EXERCISE BRIEF » The data is to be set down once more, exactly as it reads.

(Saved entries)
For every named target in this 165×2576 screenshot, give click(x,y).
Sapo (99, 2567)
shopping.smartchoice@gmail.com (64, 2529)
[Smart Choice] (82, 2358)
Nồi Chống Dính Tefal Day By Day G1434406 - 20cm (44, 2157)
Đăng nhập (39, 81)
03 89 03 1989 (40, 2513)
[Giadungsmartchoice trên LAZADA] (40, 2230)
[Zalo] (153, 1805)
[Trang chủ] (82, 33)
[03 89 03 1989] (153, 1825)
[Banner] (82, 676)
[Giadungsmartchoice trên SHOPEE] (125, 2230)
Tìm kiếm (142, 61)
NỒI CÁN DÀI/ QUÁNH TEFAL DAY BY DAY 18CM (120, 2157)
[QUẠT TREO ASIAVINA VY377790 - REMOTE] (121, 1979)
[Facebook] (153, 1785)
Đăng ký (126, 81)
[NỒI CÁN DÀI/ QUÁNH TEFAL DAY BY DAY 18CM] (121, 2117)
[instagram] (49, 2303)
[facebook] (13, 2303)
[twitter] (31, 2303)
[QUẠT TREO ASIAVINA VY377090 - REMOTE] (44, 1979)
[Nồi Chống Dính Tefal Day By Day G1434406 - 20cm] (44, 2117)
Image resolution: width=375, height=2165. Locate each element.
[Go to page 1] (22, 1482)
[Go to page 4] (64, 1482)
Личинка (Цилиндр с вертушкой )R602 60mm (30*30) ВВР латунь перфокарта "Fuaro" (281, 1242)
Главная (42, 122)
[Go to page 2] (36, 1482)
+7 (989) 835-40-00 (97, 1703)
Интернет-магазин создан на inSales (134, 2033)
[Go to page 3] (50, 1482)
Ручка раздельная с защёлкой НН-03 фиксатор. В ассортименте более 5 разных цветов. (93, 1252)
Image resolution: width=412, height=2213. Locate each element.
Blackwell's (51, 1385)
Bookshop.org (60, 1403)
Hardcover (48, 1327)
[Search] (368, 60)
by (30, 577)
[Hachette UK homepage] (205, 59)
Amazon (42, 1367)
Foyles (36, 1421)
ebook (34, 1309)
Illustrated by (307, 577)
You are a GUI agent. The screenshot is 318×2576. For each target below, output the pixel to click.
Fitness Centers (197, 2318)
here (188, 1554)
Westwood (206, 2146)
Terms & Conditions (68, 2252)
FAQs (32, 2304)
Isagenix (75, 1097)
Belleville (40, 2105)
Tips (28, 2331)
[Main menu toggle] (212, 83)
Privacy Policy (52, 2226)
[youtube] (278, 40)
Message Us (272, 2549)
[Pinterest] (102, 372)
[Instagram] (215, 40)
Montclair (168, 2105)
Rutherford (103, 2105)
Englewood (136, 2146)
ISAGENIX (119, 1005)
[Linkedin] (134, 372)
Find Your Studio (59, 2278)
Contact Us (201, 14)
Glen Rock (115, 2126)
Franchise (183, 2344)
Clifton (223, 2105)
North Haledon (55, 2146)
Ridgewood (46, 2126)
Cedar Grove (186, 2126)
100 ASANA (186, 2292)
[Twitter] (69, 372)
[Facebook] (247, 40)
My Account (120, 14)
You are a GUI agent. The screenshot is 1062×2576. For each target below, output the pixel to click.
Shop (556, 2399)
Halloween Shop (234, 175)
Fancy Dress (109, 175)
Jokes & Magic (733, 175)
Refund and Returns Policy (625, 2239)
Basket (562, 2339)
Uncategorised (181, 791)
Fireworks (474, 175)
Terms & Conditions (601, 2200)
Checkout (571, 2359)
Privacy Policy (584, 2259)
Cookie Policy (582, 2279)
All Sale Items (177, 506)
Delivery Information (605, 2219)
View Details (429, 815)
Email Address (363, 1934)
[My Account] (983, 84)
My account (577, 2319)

REPLY »
For every named target in this 165×2576 screenshot, give click(x,y).
Sapo (99, 2567)
shopping.smartchoice@gmail.com (64, 2529)
[Smart Choice] (82, 2358)
Nồi Chống Dính Tefal Day By Day G1434406 - 20cm (44, 2157)
Đăng nhập (39, 81)
03 89 03 1989 (40, 2513)
[Giadungsmartchoice trên LAZADA] (40, 2230)
[Zalo] (153, 1805)
[Trang chủ] (82, 33)
[03 89 03 1989] (153, 1825)
[Banner] (82, 676)
[Giadungsmartchoice trên SHOPEE] (125, 2230)
Tìm kiếm (142, 61)
NỒI CÁN DÀI/ QUÁNH TEFAL DAY BY DAY 18CM (120, 2157)
[QUẠT TREO ASIAVINA VY377790 - REMOTE] (121, 1979)
[Facebook] (153, 1785)
Đăng ký (126, 81)
[NỒI CÁN DÀI/ QUÁNH TEFAL DAY BY DAY 18CM] (121, 2117)
[instagram] (49, 2303)
[facebook] (13, 2303)
[twitter] (31, 2303)
[QUẠT TREO ASIAVINA VY377090 - REMOTE] (44, 1979)
[Nồi Chống Dính Tefal Day By Day G1434406 - 20cm] (44, 2117)
Image resolution: width=375, height=2165. Locate each element.
[Go to page 1] (22, 1482)
[Go to page 4] (64, 1482)
Личинка (Цилиндр с вертушкой )R602 60mm (30*30) ВВР латунь перфокарта "Fuaro" (281, 1242)
Главная (42, 122)
[Go to page 2] (36, 1482)
+7 (989) 835-40-00 (97, 1703)
Интернет-магазин создан на inSales (134, 2033)
[Go to page 3] (50, 1482)
Ручка раздельная с защёлкой НН-03 фиксатор. В ассортименте более 5 разных цветов. (93, 1252)
Image resolution: width=412, height=2213. Locate each element.
Blackwell's (51, 1385)
Bookshop.org (60, 1403)
Hardcover (48, 1327)
[Search] (368, 60)
by (30, 577)
[Hachette UK homepage] (205, 59)
Amazon (42, 1367)
Foyles (36, 1421)
ebook (34, 1309)
Illustrated by (307, 577)
You are a GUI agent. The screenshot is 318×2576. For each target below, output the pixel to click.
Fitness Centers (197, 2318)
here (188, 1554)
Westwood (206, 2146)
Terms & Conditions (68, 2252)
FAQs (32, 2304)
Isagenix (75, 1097)
Belleville (40, 2105)
Tips (28, 2331)
[Main menu toggle] (212, 83)
Privacy Policy (52, 2226)
[youtube] (278, 40)
Message Us (272, 2549)
[Pinterest] (102, 372)
[Instagram] (215, 40)
Montclair (168, 2105)
Rutherford (103, 2105)
Englewood (136, 2146)
ISAGENIX (119, 1005)
[Linkedin] (134, 372)
Find Your Studio (59, 2278)
Contact Us (201, 14)
Glen Rock (115, 2126)
Franchise (183, 2344)
Clifton (223, 2105)
North Haledon (55, 2146)
Ridgewood (46, 2126)
Cedar Grove (186, 2126)
100 ASANA (186, 2292)
[Twitter] (69, 372)
[Facebook] (247, 40)
My Account (120, 14)
You are a GUI agent. The screenshot is 1062×2576. For each target below, output the pixel to click.
Shop (556, 2399)
Halloween Shop (234, 175)
Fancy Dress (109, 175)
Jokes & Magic (733, 175)
Refund and Returns Policy (625, 2239)
Basket (562, 2339)
Uncategorised (181, 791)
Fireworks (474, 175)
Terms & Conditions (601, 2200)
Checkout (571, 2359)
Privacy Policy (584, 2259)
Cookie Policy (582, 2279)
All Sale Items (177, 506)
Delivery Information (605, 2219)
View Details (429, 815)
Email Address (363, 1934)
[My Account] (983, 84)
My account (577, 2319)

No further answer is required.